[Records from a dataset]
--- START ---

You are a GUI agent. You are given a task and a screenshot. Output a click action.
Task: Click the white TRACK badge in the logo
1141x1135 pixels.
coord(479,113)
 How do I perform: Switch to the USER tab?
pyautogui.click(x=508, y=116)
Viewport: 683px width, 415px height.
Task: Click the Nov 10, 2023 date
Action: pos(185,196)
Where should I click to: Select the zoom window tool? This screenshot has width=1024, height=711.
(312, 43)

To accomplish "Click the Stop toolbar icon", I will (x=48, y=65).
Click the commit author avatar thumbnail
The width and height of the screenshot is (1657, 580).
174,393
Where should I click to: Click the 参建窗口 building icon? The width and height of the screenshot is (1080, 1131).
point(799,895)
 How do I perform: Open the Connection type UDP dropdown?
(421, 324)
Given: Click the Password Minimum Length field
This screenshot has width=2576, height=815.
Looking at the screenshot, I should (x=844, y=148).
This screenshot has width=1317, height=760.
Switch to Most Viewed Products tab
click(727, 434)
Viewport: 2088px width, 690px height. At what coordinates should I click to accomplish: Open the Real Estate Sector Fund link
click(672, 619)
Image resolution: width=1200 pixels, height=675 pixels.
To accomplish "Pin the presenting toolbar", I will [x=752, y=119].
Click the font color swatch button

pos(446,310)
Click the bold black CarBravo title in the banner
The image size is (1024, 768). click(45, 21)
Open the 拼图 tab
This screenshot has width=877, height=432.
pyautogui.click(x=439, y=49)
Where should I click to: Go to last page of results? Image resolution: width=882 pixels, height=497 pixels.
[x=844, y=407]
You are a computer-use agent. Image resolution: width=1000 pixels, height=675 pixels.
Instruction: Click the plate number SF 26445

--- END ---

## WHAT IS REQUIRED
Word for word, return each of the entries.

## ANSWER SECTION
You are a GUI agent. You are given a task and a screenshot. Output a click action.
Task: Click the white TRACK badge in the logo
1141x1135 pixels.
coord(479,113)
 How do I perform: Switch to the USER tab?
pyautogui.click(x=508, y=116)
Viewport: 683px width, 415px height.
Task: Click the Nov 10, 2023 date
Action: pos(185,196)
Where should I click to: Select the zoom window tool? This screenshot has width=1024, height=711.
(312, 43)

To accomplish "Click the Stop toolbar icon", I will (x=48, y=65).
Click the commit author avatar thumbnail
The width and height of the screenshot is (1657, 580).
174,393
Where should I click to: Click the 参建窗口 building icon? The width and height of the screenshot is (1080, 1131).
point(799,895)
 How do I perform: Open the Connection type UDP dropdown?
(421, 324)
Given: Click the Password Minimum Length field
This screenshot has width=2576, height=815.
Looking at the screenshot, I should (x=844, y=148).
This screenshot has width=1317, height=760.
Switch to Most Viewed Products tab
click(727, 434)
Viewport: 2088px width, 690px height. At what coordinates should I click to accomplish: Open the Real Estate Sector Fund link
click(672, 619)
Image resolution: width=1200 pixels, height=675 pixels.
To accomplish "Pin the presenting toolbar", I will [x=752, y=119].
Click the font color swatch button

pos(446,310)
Click the bold black CarBravo title in the banner
The image size is (1024, 768). click(45, 21)
Open the 拼图 tab
This screenshot has width=877, height=432.
pyautogui.click(x=439, y=49)
Where should I click to: Go to last page of results? Image resolution: width=882 pixels, height=497 pixels.
[x=844, y=407]
You are a computer-use agent. Image resolution: width=1000 pixels, height=675 pixels.
Instruction: Click the plate number SF 26445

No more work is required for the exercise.